目的探讨肺淋巴管平滑肌瘤病(pulmonary lymphangioleiomyomatosis，PLAM)组织学、免疫组化及预后特点。方法对2例PLAM经支气管肺活检组织，进行组织学观察及免疫组化检测，并复习文献进行研究。结果2例PLAM均为育龄期女性。本病具有一定的形态学和免疫组化特征，肺淋巴管、血管和小气道周围异常平滑肌细胞弥漫性增生，分两种类型：囊肿为主型和平滑肌为主型。2例组织形态学相似，异常平滑肌细胞呈梭形，多边形及上皮样，核大，不规则多形性，可见核仁和核内包涵体，未见核分裂象。免疫组化梭形、多边形及上皮样细胞表达HMB45、SMA、actin和ER、PR阳性。结论PLAM是罕见的肺慢性进行性恶化的肿瘤性疾病。PLAM病理组织学评分(LAM histologic score．LHS)是评价PLAM预后的指标。依据临床和组织学特点，结合免疫组化染色可以作出明确诊断。
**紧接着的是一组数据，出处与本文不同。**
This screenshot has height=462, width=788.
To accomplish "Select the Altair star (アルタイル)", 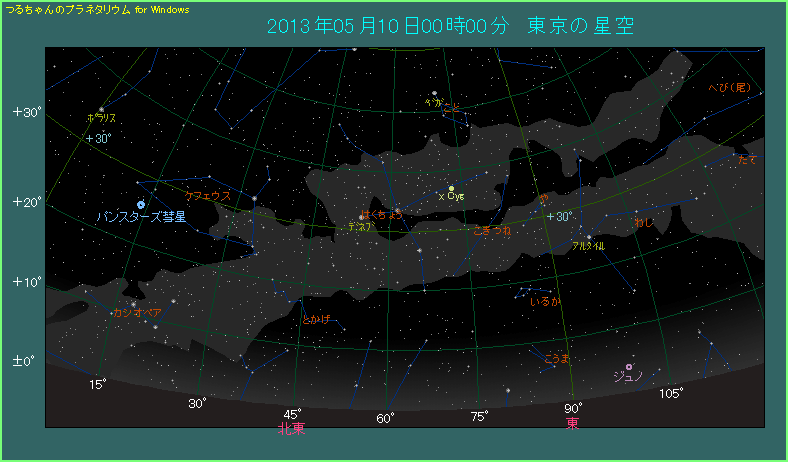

Pulmonary lymphangioleiomyomatosis:a clinicopathological study and review ofthe literature

Purpose To report 2 cases of pulmonary lymphangioleiomyomatosis (PLAM) and to discuss its histological, immunohistochemical features and prognosis. Methods Transbronchial lung biopsies were performed, and histology and immunohistochemistry (IHC) were used in 2 cases, with review of the literature. Results It was found in women of childbearing age in 2 cases. It had its morphological and immunohistochemical characteristics by peribrochical, perivascular and perilymphatic proliferation of abnormal smooth muscle cells. Histologically, two types of pulmonary lesions were observed,ie, a predominantly cystic type and a predominantly muscular type. Morphologically,two cases were similar; which was composed of spindle, polygonal and epitheliod cells with oxyphilic cytoplasm, significant nuclear atypia with enlarged, irregular nuclei, nucleoli and intranuclear pseudo-inclusions. Mitostic figures were not found. IHC showed that characteristic smooth muscle cells were positive for SMA, HMB45, actin, estrogen and progesterone recepter. Conclusions PLAM is a rare neoplastic proliferative disease in the lung. PLAM histologic score(LHS) may provide a basis for determining the prognosis of PLAM. The diagnosis can be made by evaluation of the clinical characteristics, histological and immunohistochemical features.